**Written exercise**
Copy the lines below word for word, from the line with "Where should I click to: Expand" up to and including the line with "Action: (800, 595)".

>> Begin Input for this task

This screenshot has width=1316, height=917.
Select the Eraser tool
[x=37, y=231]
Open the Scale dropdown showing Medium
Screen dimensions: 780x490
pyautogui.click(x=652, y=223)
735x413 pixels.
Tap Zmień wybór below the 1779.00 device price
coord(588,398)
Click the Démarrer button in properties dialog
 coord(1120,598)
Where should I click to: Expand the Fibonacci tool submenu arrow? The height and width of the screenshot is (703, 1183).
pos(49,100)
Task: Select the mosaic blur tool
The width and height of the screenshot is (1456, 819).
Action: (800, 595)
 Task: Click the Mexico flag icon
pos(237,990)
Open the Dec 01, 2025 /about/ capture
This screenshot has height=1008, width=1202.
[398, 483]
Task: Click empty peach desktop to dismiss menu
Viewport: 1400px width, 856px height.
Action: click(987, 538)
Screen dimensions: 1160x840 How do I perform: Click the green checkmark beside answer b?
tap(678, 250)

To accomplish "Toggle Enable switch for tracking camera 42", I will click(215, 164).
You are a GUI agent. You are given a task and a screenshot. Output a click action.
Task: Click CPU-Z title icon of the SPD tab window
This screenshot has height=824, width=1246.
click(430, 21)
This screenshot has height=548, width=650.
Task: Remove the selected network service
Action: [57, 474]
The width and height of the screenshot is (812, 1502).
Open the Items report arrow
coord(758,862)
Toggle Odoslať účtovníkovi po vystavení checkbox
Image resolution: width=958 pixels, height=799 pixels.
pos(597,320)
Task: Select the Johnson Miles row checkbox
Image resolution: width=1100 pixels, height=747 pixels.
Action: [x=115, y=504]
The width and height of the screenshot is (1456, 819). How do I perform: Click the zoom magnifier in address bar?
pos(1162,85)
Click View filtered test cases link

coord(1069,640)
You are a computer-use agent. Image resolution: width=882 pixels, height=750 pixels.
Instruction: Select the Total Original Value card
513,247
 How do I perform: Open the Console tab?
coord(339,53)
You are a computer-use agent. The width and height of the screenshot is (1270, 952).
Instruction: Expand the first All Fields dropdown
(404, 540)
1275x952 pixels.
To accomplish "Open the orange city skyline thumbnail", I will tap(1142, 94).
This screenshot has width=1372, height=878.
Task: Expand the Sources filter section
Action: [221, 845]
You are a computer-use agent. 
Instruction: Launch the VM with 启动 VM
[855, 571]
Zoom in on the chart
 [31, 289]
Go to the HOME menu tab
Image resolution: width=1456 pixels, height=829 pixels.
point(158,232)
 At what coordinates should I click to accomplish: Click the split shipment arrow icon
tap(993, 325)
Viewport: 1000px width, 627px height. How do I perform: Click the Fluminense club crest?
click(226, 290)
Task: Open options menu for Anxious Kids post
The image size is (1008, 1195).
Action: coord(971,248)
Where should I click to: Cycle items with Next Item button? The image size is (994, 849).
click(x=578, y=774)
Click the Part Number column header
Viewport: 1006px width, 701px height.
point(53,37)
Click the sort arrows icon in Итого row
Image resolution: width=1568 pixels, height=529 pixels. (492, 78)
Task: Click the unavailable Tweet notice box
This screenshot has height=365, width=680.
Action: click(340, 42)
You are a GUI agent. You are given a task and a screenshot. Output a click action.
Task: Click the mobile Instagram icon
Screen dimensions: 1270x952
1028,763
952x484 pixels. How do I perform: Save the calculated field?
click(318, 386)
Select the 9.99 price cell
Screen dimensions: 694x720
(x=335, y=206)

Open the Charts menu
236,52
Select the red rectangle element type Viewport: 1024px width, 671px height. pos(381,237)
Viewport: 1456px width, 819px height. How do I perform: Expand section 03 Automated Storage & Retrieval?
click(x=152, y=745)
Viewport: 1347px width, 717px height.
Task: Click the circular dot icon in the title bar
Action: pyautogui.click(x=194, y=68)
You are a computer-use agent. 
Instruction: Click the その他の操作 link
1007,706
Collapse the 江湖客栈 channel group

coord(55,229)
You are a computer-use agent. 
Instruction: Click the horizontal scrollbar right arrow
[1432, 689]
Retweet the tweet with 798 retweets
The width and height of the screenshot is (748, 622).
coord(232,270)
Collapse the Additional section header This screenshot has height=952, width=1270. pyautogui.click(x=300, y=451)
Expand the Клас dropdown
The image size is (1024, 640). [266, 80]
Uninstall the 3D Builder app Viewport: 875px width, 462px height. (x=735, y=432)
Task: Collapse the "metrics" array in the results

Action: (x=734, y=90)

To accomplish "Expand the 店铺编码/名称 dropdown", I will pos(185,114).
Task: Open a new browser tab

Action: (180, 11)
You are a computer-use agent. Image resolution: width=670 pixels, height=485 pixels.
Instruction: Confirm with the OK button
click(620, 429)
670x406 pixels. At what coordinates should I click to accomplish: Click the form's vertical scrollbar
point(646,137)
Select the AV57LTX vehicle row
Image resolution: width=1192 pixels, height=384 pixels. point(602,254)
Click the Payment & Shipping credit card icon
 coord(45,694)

>> End Input for this task

**Task output**
Where should I click to: Expand the Fibonacci tool submenu arrow? The height and width of the screenshot is (703, 1183).
pos(49,100)
Task: Select the mosaic blur tool
The width and height of the screenshot is (1456, 819).
Action: (800, 595)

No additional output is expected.